PHOTOS: Never mind the political stuff, this is the Heidelberg-Königstuhl State Observatory, where astronomer Max Wolf discovered the Minor Planet Climenhaga in 1917. Below, not in the order in which they appear: Alberta Finance Minister Joe Ceci, British Columbia Lieutenant-Governor Judith Guichon, B.C. New Democratic Party Leader John Horgan, and Professor Wolf himself.
Judging from the debt and deficit hysteria among the conservative contingent on social media and their mainstream media auxiliary yesterday afternoon in the aftermath of publication Alberta’s final audited figures for last year’s provincial budget, it almost feels as if they’re finally setting the stage for a provincial sales tax.

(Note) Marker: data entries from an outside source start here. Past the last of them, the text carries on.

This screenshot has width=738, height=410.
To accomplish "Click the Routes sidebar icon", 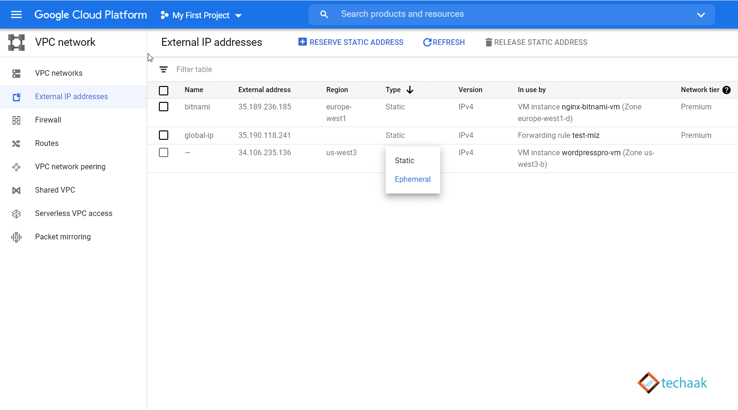I will 16,144.
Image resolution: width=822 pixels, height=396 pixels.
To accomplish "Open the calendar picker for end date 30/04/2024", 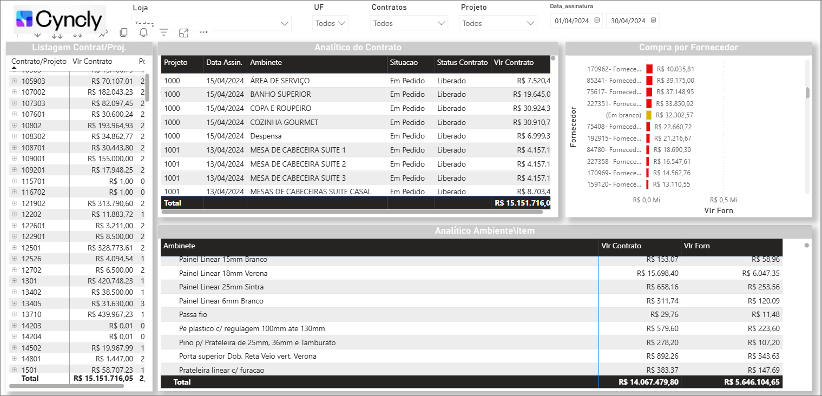I will pyautogui.click(x=653, y=21).
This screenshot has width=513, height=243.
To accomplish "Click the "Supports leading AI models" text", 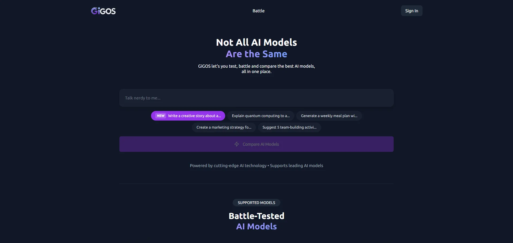I will tap(296, 166).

They focused on the report’s recording of a $10.8-billion deficit and $33.3-billion in debt, with the general tenor of the commentary emphasizing Finance Minister Joe Ceci’s grim mien at yesterday’s news conference and suggesting the numbers herald the end of civilization as we know it.
Of course, encouraging a sales tax is likely not the right’s intention, but if this keeps up, many of us would be happy to pay 5 per cent more for our goods and services just as Saskatchewan does if only to make that constant screeching go away.
Actually, some of us have concluded a sales tax is the only thing that will save Alberta if resource prices stay low, but apparently there’s an elite legislative consensus at the moment that it must not, cannot happen.
Still – who knows? – if the right’s electoral strategy continues unabated, Albertans may at last be persuaded the only way to save the place is to adopt a sales tax like pretty well every other jurisdiction on the planet.
Never mind that when the dust settles, even at present rates of spending with no bending of the cost curve, we’ll still have a lower debt-to-GDP ratio by far of any province in Canada, the economy is growing faster than anywhere else in the country, population continues to grow at a healthy pace, and oil prices throughout the year were a little higher than estimated. The Opposition, obviously, assumes economic literacy is not a strong suit among its core supporters.
But the big question is, with the Canada Day weekend looming tomorrow, will anyone other than the most politically engaged Twitterati even notice the brouhaha?
Perhaps not. That may be why back in 2011 the then-ruling Progressive Conservatives decided that right before the Canada Day weekend would be a fine time to release the final accounting of how the year’s budget actually turned out.
So it’s possible, just as Alberta’s Tory God intended, that all this weeping and gnashing of teeth may be for naught, with everybody concentrating on beer, burgers and sunshine.
Civilization also ends in British Columbia – sorry about that, Christy Clark
Meanwhile, over the Rockies, despite the earnest machinations of Premier Christy Clark, the NDP-Green (non) coalition voted non-confidence in the province’s “Liberal” government yesterday, so Lieutenant-Governor Judith Guichon had the unusual experience for a Canadian vice-regal personage of actually having to do her job.
An L-G’s job – other than parading around in an archaic looking uniform on occasions of state – is mainly to decide what happens on those exceedingly rare occasions when a minority government loses the confidence of its Legislature.
Ms. Guichon had the choice of doing the right thing and asking Opposition Leader John Horgan, a New Democrat, to form a government – seeing as in the circumstances that prevail in B.C. there’s a reasonable chance Mr. Horgan’s agreement with the provincial Green Party could hold together.
Or she could have done the wrong thing and abused B.C. taxpayers to give Ms. Clark one more kick at the electoral can by calling another election.
In the event, late yesterday, she did the right thing, and Mr. Horgan will get the chance to be premier of British Columbia
It’s International Asteroid Day, a personal favourite of your blogger
Finally, thanks to the good officers of the United Nations, today is International Asteroid Day, which exists to promote awareness of asteroids and the possibility a big one may one of these days smack into the earth.
Not much we can do about that, it seems to me, but it’s something to think about if you find the size of Alberta’s debt not to be apocalyptic enough for your tastes.
Personally, I am very pleased about the world’s recognition of the band of rocky debris orbiting the sun, mostly way out there between Mars and Jupiter, because I am one of the few people you will ever meet who shares a name with a large asteroid.
I refer, of course, to Minor Planet 3034, Climenhaga, discovered 100 years ago this Sept. 24 by Maximilian Franz Joseph Cornelius Wolf at the Heidelberg-Königstuhl State Observatory in what at the time did not seem like a particularly auspicious year for German-Canadian relations. I am not making this up.